Importantly, the facility must now comply with a new phosphorus discharge cap of 6,253 kilograms per year—a limit derived directly from the Lake Pepin and Mississippi River Eutrophication Total Maximum Daily Load (TMDL) plan. This cap aims to reduce nutrient pollution that fuels algal blooms and degrades aquatic habitat in our lake

Even suspended solids—the tiny soil particles that cloud water and contribute to sediment buildup—are addressed in the new permit. As 3M increases how much water it discharges, the total amount of solids it’s allowed to release also increases. But here's the key: the concentration of solids in the water must still stay below 30 milligrams per liter, which is under the state’s water quality standard.

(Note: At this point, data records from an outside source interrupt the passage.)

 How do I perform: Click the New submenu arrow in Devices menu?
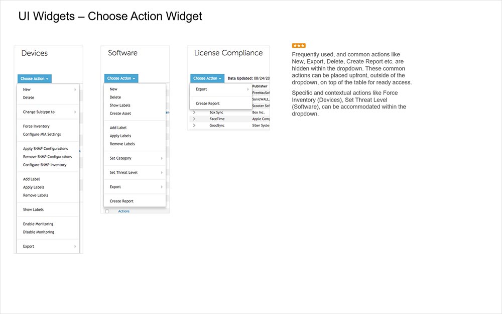tap(75, 89)
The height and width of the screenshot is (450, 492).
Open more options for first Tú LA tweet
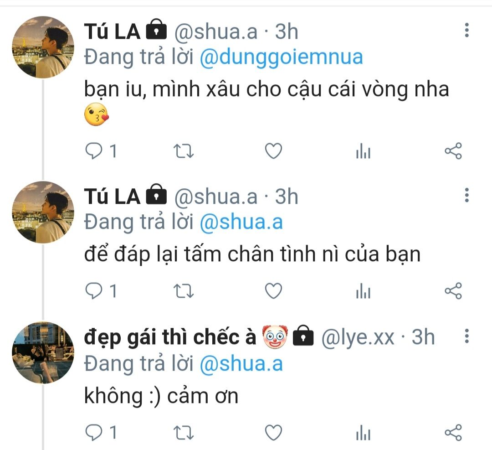coord(466,31)
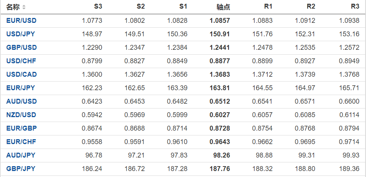Open the USD/CHF pair link

tap(21, 61)
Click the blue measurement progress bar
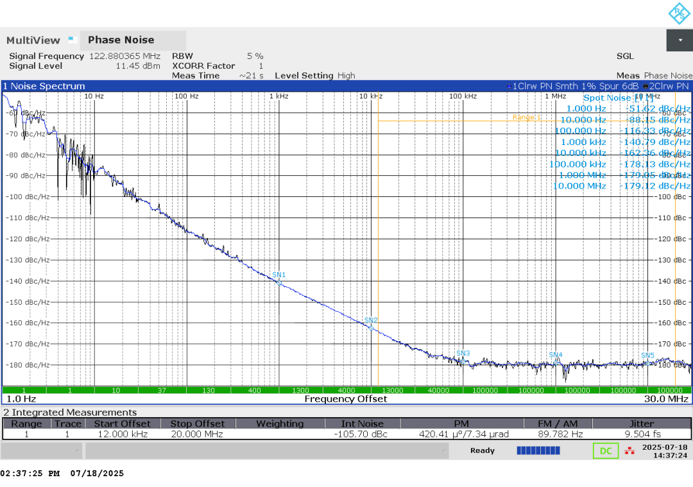This screenshot has width=693, height=487. (x=538, y=450)
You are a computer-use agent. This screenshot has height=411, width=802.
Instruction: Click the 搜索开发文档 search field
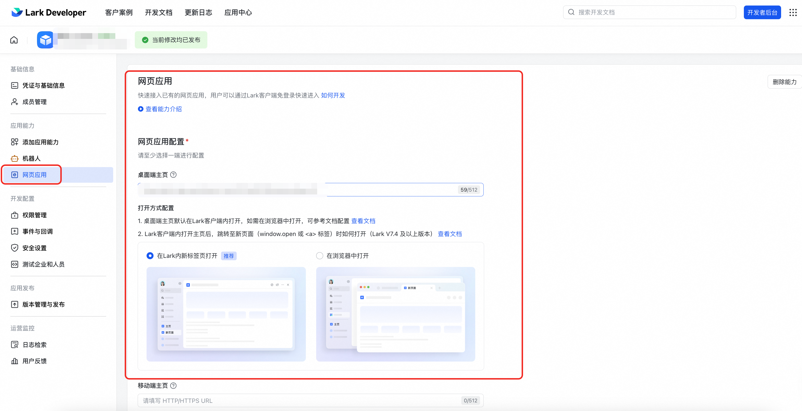[649, 12]
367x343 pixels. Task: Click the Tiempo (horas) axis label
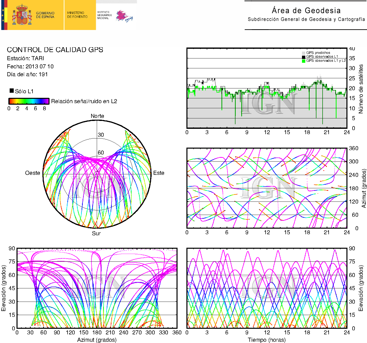pyautogui.click(x=266, y=340)
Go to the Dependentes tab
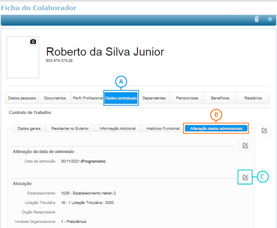The height and width of the screenshot is (228, 277). [x=154, y=98]
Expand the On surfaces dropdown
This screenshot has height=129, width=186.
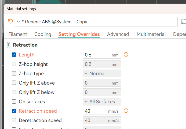tap(102, 102)
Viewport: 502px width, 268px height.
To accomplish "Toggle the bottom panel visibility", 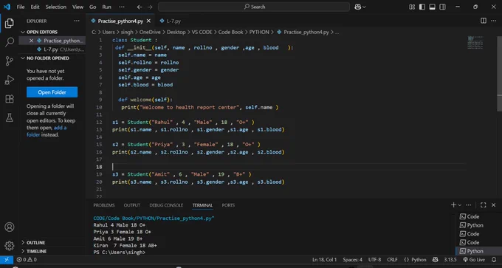I will pos(432,7).
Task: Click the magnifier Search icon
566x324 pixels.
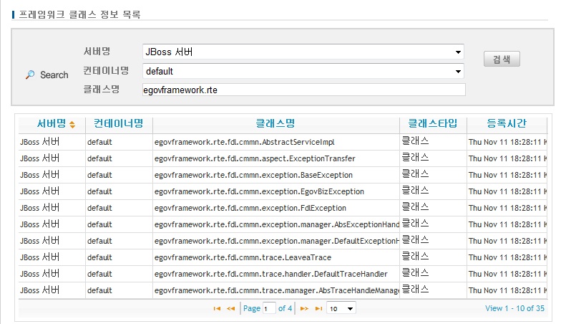Action: pos(30,75)
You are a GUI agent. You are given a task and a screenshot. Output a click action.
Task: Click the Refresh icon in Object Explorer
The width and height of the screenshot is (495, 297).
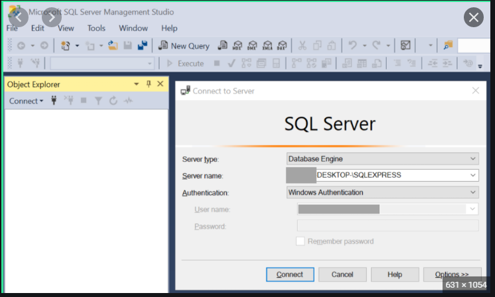point(113,101)
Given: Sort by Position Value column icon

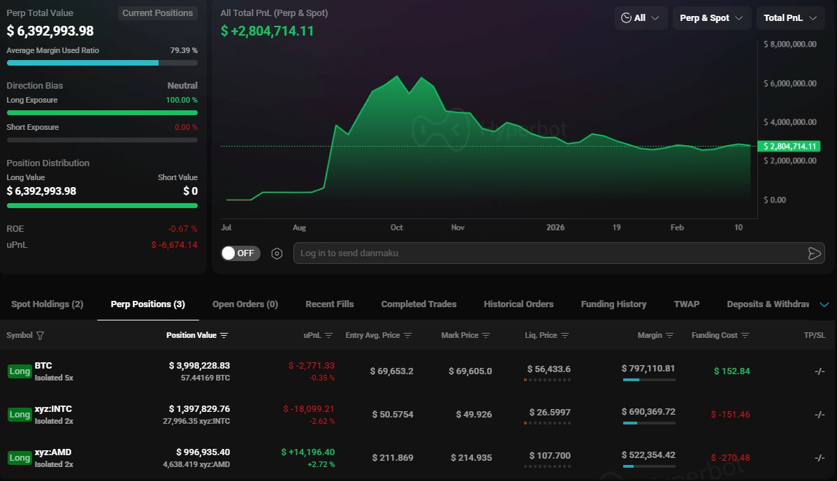Looking at the screenshot, I should click(224, 336).
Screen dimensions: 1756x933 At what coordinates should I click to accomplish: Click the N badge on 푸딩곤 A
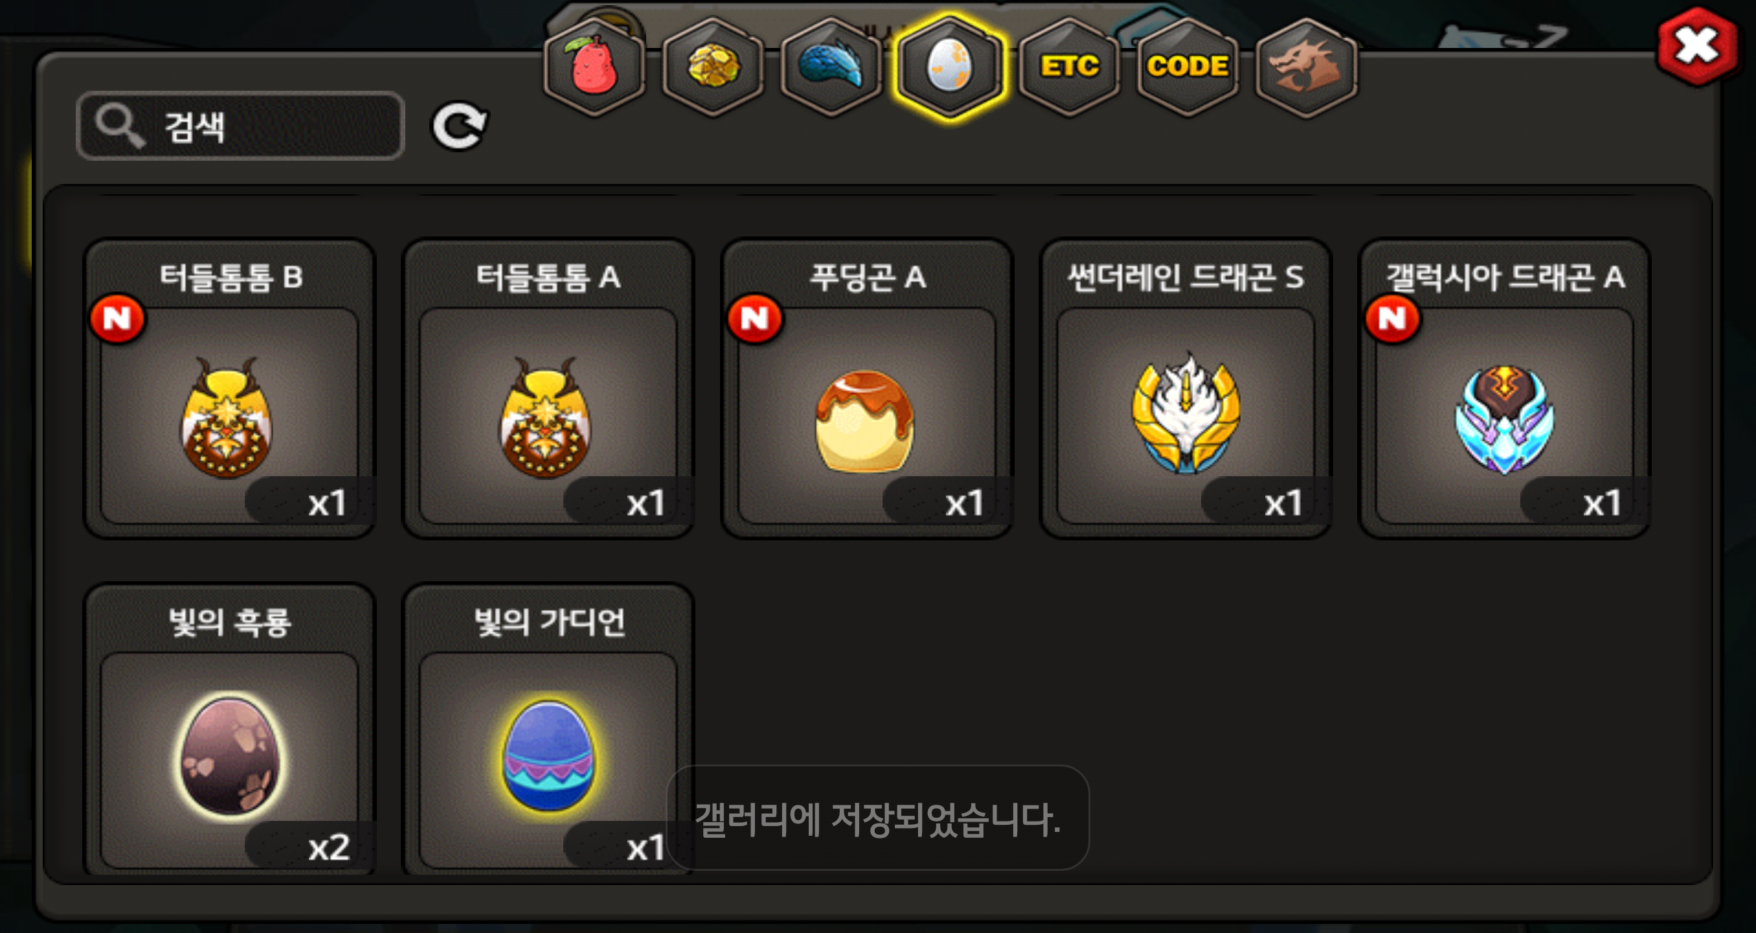click(x=755, y=319)
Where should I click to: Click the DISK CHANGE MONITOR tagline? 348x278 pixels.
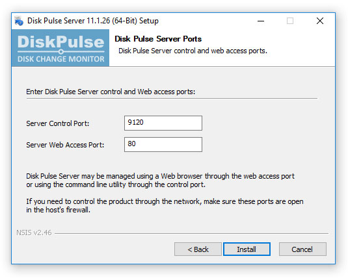point(60,59)
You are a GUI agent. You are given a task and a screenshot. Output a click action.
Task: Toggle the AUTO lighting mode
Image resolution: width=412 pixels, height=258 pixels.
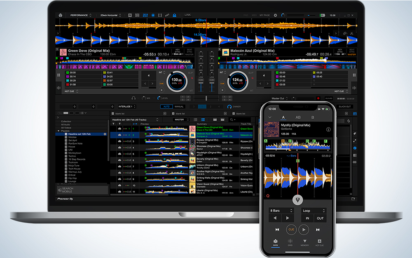[x=166, y=107]
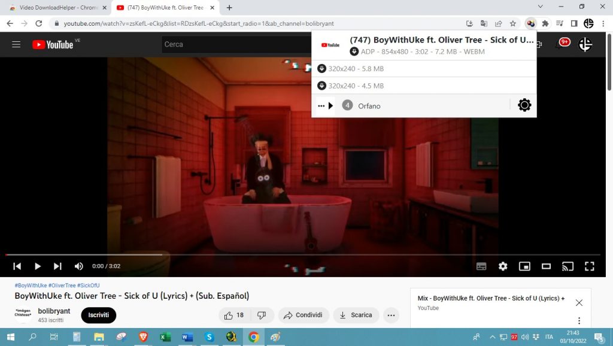613x346 pixels.
Task: Expand the ellipsis menu in the DownloadHelper popup
Action: (321, 105)
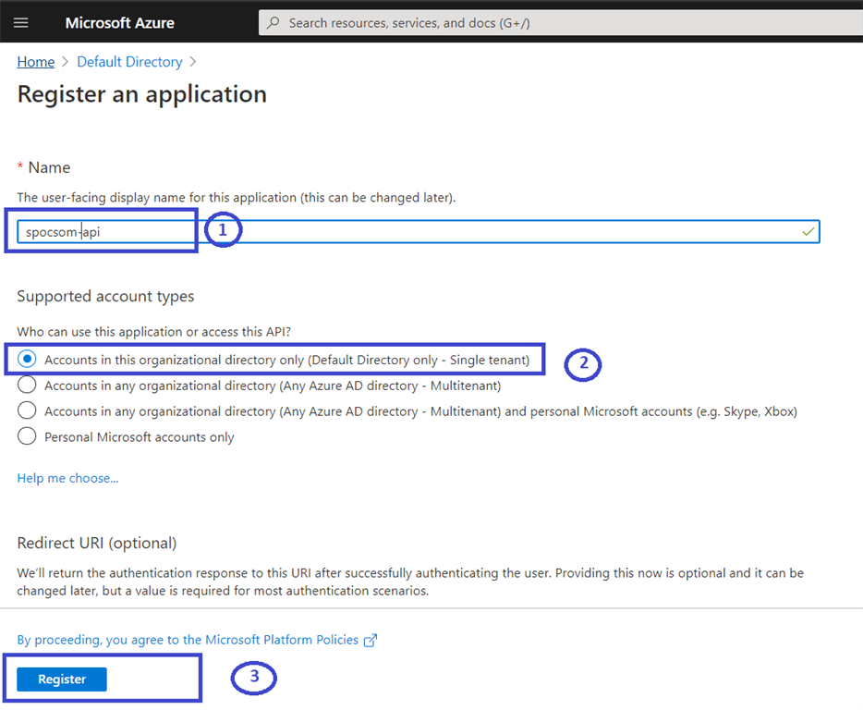863x710 pixels.
Task: Click the Register an application page title
Action: pyautogui.click(x=141, y=93)
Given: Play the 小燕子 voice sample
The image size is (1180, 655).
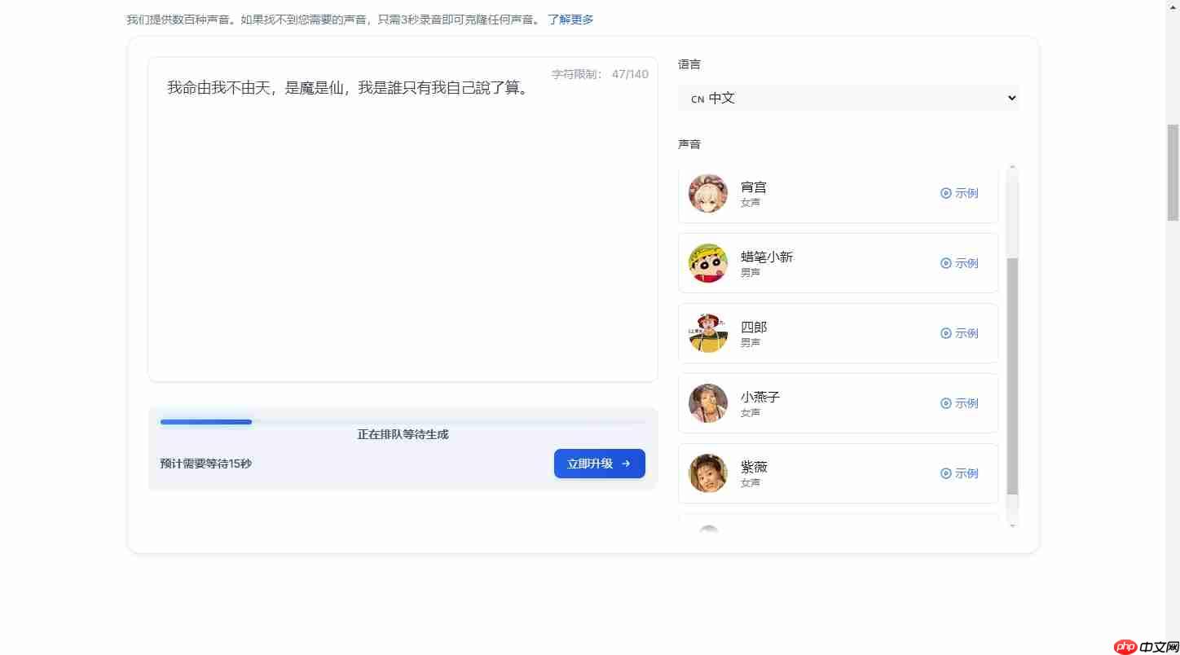Looking at the screenshot, I should 958,402.
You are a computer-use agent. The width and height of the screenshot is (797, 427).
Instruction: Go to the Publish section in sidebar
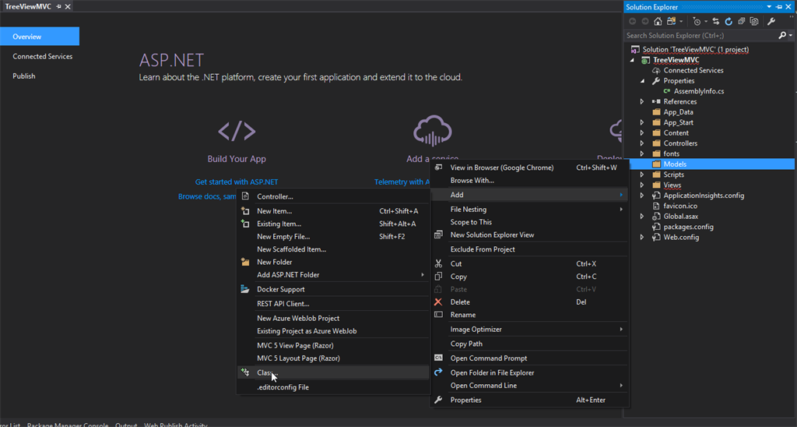pyautogui.click(x=24, y=76)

This story is technical, but the implications are clear: the way we manage upstream facilities has a direct impact on water quality in Lake Pepin. Strong permits like this one don’t just reduce pollution in Cottage Grove. They ripple outward—to Hastings, Red Wing, Bay City, Stockholm and to everyone who depends on a cleaner river and lake.

At LPLA, we’ll keep tracking the decisions made in boardrooms, treatment buildings, and government agencies far upstream. Because what happens to that small, unnamed creek in Cottage Grove doesn’t stay there—it flows to Lake Pepin.